„von hier und überall“
Der Künstler herman de vries
Text: Katharina Winterhalter | Fotos: Wolf-Dietrich Weissbach
Eigentlich wollten herman de vries und seine Frau Susanne die warmen Monate in ihrem Sommerhäuschen am Fuß der Hohen Wacht verbringen, aber – wie so oft – kam zu viel Arbeit dazwischen. Mehrere Ausstellungen waren vorzubereiten, unter anderem im Schloss in Oberschwappach und in Maria Bildhausen bei Münnerstadt. Außerdem hatte herman de vries Ideen für neue Arbeiten, einige Kuratorinnen und Kuratoren hatten ihren Besuch angekündigt – und dann wartet da auch noch ein dickes Buch auf seine Fertigstellung.

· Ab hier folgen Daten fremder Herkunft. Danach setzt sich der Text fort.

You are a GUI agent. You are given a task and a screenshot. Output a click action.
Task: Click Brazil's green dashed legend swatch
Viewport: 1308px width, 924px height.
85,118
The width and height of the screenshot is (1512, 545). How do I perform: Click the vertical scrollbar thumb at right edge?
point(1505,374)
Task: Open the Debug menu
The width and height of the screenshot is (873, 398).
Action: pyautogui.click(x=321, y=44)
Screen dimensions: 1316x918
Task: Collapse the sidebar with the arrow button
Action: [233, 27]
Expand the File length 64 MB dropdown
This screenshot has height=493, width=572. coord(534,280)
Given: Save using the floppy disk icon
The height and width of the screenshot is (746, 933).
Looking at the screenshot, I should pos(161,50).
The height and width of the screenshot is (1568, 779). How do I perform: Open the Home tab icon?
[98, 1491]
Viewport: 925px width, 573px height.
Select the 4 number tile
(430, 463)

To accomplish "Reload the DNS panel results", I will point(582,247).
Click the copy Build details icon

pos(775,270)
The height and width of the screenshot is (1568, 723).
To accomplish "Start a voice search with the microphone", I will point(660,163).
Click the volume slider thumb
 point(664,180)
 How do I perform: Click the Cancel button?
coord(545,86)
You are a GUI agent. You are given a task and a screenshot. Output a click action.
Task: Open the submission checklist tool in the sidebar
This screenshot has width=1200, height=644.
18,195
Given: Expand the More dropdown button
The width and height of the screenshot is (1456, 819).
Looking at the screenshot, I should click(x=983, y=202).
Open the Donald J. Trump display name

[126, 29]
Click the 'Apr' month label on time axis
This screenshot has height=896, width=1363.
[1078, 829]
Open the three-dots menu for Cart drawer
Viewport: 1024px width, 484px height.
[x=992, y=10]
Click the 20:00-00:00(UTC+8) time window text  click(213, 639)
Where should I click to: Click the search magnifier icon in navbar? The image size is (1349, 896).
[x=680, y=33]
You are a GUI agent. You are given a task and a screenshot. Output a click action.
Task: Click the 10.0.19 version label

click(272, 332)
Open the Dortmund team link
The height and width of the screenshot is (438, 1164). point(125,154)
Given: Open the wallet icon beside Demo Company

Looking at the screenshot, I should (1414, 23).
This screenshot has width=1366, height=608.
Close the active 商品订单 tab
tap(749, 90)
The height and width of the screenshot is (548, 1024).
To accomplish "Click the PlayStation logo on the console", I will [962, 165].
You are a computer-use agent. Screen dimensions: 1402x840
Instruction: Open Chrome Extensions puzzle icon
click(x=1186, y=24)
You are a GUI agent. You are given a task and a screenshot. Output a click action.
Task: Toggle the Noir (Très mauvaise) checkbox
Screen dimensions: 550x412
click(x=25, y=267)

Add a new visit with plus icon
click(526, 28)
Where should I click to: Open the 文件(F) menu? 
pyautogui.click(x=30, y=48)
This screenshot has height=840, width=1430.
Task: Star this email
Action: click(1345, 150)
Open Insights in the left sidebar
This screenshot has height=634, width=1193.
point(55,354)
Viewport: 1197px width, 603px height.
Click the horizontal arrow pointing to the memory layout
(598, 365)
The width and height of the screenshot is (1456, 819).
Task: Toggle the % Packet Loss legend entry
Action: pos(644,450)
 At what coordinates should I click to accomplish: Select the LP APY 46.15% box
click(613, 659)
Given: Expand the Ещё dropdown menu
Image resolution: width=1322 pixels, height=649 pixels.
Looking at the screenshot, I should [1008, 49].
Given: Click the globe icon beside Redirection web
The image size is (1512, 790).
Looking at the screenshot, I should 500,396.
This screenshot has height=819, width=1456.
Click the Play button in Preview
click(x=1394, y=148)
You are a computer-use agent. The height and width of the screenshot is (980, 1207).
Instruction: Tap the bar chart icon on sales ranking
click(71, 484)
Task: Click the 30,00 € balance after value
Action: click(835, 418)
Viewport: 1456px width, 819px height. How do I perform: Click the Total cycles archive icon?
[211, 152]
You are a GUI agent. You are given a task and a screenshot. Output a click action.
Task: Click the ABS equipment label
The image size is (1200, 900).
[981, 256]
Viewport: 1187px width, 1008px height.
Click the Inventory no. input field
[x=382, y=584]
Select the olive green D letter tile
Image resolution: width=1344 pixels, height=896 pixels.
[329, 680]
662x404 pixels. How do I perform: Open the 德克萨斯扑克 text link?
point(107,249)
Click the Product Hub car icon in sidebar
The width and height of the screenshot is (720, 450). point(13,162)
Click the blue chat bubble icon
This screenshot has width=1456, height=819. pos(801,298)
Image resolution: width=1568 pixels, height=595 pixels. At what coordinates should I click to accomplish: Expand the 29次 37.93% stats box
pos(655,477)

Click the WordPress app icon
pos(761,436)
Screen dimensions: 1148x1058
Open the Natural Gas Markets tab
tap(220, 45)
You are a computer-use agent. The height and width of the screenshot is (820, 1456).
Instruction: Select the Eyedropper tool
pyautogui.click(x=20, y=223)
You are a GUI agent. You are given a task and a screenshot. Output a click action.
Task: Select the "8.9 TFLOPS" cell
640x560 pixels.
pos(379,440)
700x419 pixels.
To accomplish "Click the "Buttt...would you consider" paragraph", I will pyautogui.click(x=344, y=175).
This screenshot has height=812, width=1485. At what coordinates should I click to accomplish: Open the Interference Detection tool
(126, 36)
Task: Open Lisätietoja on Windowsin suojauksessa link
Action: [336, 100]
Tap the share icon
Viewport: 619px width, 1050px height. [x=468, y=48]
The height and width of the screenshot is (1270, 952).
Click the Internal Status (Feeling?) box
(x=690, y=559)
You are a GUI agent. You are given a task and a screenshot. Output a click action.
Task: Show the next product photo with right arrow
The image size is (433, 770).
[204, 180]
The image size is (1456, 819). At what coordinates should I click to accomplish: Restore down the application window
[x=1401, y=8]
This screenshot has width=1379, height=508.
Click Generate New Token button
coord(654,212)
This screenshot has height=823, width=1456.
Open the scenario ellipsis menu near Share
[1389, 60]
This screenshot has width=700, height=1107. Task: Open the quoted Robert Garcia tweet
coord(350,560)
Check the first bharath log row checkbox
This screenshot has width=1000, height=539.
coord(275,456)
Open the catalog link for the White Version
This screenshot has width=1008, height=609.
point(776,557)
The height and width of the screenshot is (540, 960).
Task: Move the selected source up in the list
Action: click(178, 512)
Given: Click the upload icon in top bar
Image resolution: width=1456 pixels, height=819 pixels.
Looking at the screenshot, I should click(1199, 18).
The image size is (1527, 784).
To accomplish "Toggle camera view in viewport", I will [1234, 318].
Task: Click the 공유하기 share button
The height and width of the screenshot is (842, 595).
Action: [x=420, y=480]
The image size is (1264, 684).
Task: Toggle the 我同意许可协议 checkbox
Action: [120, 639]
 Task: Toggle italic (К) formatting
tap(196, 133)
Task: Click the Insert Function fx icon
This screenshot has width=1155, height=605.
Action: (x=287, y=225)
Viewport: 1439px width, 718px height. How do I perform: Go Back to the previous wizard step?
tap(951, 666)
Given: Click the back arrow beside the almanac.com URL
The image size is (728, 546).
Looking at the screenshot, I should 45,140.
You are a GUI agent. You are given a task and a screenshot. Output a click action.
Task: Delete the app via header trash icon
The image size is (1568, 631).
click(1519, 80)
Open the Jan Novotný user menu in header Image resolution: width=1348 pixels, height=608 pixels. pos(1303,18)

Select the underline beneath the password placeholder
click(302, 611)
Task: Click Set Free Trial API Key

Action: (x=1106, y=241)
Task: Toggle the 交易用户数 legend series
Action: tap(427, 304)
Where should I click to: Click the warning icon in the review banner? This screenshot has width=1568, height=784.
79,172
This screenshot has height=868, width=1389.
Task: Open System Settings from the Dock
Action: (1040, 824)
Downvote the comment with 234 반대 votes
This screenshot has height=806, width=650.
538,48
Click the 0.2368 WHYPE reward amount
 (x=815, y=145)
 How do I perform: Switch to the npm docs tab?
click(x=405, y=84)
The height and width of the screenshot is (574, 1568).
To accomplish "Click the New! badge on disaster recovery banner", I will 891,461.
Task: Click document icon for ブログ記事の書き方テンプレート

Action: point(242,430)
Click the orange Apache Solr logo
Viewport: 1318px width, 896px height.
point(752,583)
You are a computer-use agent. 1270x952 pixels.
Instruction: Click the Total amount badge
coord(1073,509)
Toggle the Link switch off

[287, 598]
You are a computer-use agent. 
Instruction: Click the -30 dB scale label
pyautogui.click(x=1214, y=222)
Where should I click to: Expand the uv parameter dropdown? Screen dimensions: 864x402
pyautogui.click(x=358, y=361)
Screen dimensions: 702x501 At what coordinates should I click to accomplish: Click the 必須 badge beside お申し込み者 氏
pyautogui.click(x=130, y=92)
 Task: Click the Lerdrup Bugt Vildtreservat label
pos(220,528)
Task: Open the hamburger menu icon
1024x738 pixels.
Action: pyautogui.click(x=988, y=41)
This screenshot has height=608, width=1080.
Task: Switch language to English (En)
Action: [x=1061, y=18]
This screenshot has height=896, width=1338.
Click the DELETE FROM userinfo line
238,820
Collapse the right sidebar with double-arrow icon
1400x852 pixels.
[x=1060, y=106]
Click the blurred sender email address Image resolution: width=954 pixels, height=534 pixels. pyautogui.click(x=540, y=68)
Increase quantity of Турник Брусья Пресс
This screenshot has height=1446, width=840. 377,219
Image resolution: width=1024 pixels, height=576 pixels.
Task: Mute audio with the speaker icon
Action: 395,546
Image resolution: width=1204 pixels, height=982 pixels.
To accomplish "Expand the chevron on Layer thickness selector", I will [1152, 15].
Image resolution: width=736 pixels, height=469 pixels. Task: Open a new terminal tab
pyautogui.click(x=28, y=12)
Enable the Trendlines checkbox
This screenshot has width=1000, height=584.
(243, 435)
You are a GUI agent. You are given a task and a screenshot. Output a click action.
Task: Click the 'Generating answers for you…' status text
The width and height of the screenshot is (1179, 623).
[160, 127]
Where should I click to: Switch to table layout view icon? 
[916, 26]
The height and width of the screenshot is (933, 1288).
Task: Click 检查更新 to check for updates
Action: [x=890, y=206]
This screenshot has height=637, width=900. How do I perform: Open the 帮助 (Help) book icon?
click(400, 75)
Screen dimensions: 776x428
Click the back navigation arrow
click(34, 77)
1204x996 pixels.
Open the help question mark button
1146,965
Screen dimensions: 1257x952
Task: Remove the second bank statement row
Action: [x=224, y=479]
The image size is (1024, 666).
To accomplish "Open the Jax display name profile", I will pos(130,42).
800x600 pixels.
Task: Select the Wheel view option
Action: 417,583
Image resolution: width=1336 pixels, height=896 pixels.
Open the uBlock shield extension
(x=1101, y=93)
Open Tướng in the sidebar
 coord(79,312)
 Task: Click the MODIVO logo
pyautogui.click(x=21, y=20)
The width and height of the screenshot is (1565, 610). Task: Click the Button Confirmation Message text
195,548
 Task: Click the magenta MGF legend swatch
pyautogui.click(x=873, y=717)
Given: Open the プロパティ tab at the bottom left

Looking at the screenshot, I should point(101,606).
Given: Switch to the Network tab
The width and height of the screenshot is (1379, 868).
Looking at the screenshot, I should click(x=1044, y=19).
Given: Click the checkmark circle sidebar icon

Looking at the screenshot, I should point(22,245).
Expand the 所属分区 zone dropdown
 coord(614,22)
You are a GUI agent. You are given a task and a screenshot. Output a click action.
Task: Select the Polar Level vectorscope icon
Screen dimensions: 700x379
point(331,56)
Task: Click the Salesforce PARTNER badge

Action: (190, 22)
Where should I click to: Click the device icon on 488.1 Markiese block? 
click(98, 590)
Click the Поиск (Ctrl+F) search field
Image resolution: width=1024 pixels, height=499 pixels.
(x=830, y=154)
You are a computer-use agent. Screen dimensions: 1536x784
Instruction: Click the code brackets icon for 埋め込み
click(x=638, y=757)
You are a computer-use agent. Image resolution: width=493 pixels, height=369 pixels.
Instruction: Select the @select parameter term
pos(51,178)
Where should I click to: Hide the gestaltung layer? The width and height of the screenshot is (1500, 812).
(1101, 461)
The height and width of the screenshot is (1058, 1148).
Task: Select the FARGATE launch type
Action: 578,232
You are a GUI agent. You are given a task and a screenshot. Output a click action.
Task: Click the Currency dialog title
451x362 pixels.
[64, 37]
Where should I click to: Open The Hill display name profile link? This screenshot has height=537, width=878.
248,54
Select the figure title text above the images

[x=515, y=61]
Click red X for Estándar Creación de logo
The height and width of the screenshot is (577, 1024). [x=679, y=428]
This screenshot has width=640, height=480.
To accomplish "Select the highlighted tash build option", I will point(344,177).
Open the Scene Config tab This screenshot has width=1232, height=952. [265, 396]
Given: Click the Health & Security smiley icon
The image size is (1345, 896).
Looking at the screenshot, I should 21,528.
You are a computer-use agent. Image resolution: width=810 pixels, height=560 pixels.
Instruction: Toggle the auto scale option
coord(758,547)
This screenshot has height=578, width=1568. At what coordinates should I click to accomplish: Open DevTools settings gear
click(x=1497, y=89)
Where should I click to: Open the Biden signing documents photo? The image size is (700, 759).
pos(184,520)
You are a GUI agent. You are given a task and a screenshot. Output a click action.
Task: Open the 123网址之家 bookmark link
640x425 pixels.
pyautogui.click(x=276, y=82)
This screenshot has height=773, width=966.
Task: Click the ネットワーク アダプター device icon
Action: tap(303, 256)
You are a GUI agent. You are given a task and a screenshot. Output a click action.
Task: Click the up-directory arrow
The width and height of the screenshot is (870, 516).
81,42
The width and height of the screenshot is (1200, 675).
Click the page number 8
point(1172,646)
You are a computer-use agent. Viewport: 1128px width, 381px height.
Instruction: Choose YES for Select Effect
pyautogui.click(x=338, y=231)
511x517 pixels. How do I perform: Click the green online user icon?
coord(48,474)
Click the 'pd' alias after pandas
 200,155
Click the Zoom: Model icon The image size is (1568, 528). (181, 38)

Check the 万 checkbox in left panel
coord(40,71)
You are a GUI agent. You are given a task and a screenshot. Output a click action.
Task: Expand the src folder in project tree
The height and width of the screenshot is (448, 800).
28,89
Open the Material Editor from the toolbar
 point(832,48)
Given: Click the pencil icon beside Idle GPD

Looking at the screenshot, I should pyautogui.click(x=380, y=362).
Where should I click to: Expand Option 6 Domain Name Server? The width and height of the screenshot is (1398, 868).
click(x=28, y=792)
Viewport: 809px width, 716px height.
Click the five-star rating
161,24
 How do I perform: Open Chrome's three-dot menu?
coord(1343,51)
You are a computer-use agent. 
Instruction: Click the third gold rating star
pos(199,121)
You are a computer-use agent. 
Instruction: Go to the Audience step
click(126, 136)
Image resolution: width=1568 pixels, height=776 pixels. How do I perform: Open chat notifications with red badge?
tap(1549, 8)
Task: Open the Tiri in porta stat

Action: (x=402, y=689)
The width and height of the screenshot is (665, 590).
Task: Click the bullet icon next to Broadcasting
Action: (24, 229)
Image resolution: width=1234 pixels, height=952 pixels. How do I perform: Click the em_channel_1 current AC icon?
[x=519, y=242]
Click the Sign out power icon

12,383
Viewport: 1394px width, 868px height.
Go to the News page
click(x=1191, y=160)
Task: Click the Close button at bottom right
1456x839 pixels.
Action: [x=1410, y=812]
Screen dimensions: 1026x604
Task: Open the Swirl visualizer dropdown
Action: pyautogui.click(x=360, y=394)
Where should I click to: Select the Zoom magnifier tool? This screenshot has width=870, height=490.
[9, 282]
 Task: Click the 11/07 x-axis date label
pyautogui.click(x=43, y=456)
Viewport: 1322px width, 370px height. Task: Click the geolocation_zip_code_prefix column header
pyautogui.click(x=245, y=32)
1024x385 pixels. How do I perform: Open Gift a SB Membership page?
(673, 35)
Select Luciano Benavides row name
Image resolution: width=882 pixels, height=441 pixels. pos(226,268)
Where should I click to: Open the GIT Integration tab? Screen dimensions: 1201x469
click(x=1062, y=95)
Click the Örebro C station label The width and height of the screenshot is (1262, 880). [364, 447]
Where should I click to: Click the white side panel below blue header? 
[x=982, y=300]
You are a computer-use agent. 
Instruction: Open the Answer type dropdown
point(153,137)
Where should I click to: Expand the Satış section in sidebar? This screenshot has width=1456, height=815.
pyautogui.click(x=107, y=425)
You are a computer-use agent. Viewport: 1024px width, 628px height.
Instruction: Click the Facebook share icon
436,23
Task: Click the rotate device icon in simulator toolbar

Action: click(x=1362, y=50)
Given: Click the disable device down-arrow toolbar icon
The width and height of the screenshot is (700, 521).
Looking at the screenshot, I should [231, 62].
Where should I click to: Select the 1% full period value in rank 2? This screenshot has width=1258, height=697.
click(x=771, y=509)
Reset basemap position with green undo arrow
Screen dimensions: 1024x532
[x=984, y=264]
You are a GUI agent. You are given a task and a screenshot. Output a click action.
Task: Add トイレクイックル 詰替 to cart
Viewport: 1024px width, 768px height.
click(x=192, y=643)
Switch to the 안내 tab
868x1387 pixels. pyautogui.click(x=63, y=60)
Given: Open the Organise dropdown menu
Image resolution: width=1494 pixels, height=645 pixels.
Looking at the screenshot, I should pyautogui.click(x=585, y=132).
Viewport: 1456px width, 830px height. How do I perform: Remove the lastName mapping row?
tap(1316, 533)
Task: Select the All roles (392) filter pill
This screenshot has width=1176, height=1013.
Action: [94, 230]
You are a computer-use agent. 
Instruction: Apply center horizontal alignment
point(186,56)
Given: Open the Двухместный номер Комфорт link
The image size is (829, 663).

In den letzten Jahren vor seinem frühen Tod hatte der Filmemacher Vince de Vries, einer der Söhne des Künstlers, seinen Vater in langen Gesprächen über seine Reisen in alle Welt befragt. Der Text ist transkribiert und korrigiert und nun liegt es an Susanne und herman de vries, aus ihrem umfangreichen Archiv die passenden Bilder herauszusuchen. Eine Mammutaufgabe, denn Tausende von Negativen und Dias vom monatelangen Unterwegssein sind noch nicht digitalisiert.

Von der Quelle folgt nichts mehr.